[Your instructions]:
Please carry on the passage about Hawaii's tax ruling on aircraft parts sales, starting after its last sentence. The material that follows it is not part of the passage.

[START Source]

That distinction can affect airlines, maintenance repair and overhaul operations, manufacturers, distributors, and procurement teams. It also matters for budgeting. An airline may assume a parts invoice tied to maintenance work qualifies for the same tax treatment as the maintenance service itself. After this ruling, that assumption looks risky in Hawaii.
The case also matters because Hawaii is not like a traditional sales-tax state. Its general excise tax is imposed broadly on business activity. That structure often surprises companies headquartered elsewhere. A mainland supplier might think, “We sold a part; the buyer used it in maintenance; surely that’s close enough.” Hawaii’s answer, after this ruling, is basically: “Cute theory. Please see the statute.”
Specific Business Examples of What the Ruling Means
Example 1: A parts-only sale. A manufacturer sells jet-engine components to an airline in Hawaii. The manufacturer does not install the parts or perform maintenance services. Under the court’s reasoning, that looks like a taxable sale of tangible personal property, not exempt maintenance income.
Example 2: A maintenance contract with bundled labor and parts. A maintenance provider performs qualifying service work in Hawaii and invoices the customer for the job. The details matter here. If the transaction is structured and documented as service income that falls squarely within the exemption, the tax analysis may differ from a stand-alone parts sale. This is where invoice design, contract language, and the actual business activity become very important.

[END Source]
[START Dataset excerpt]

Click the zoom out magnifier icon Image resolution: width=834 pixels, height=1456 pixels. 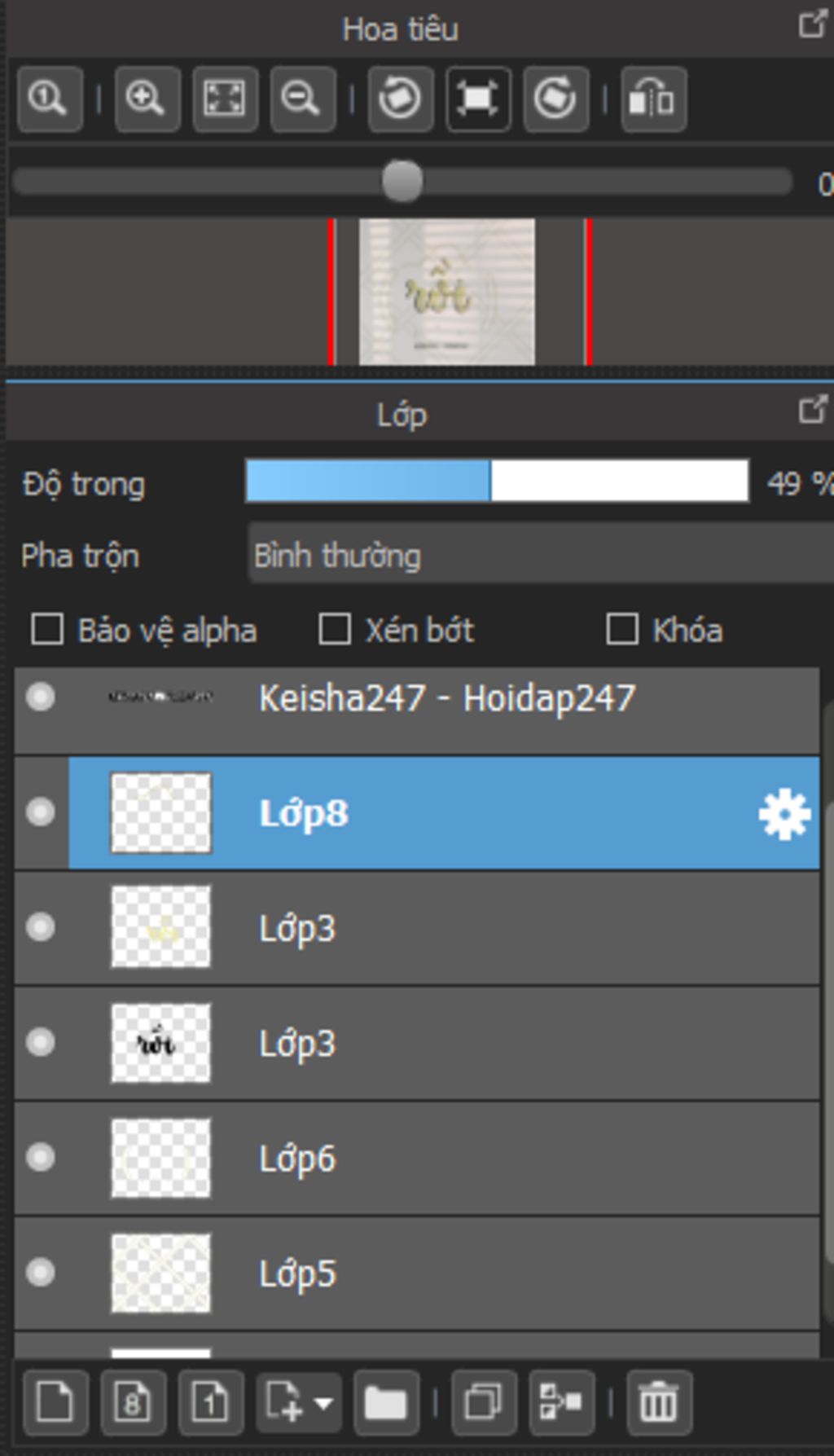coord(302,99)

[END Dataset excerpt]

[Exercise response]:
Example 3: Imported spare parts. A licensed Hawaii taxpayer imports spare parts from an out-of-state seller for use in aircraft service and maintenance. Hawaii’s use tax provisions have language specifically addressing imported parts used in qualifying maintenance. That creates a different statutory path than a local seller’s taxed retail sale. Same part, different tax posture, same headache.
Could the Legislature Undo the Court’s Result?
Possibly, and that is one of the most interesting parts of this story. The court essentially invited the legislature to fix any policy imbalance through statutory text rather than judicial creativity. In 2026, Hawaii lawmakers introduced bills aimed at expressly extending the general excise tax exemption to sales of materials, parts, or tools used for aircraft service and maintenance or related facility construction.
That legislative response matters because it tells us two things. First, policymakers understood that the court’s ruling exposed a gap between the GET statute and the use tax statute. Second, if lawmakers are trying to amend the law now, that is strong evidence the old wording did not already do the job Hawaiian wanted it to do. Courts often view later amendments carefully, but from a practical perspective the message is obvious: when lawmakers need to add the words, businesses should not assume the words were secretly there all along.
For airlines and maintenance companies, the policy argument is easy to understand. Supporters of a broader exemption say Hawaii should encourage local aircraft maintenance activity, reduce tax friction on parts used in that work, and avoid creating incentives to source differently just because of tax treatment. Opponents or skeptics may counter that exemptions narrow the tax base and should be written precisely, not expanded by interpretation. Either way, the court picked textual discipline over economic improvisation.
What Companies Should Do Now
If your business touches aviation in Hawaii, this ruling is a flashing yellow light. Slow down and review how your transactions are classified. Sellers of aircraft parts should not assume a maintenance-related exemption applies just because the buyer uses the part in maintenance. Airlines should review indemnity clauses and reimbursement language to see who absorbs the tax cost when exemptions fail. Maintenance operators should make sure invoices, agreements, and workflow descriptions accurately match the activity they want treated as exempt.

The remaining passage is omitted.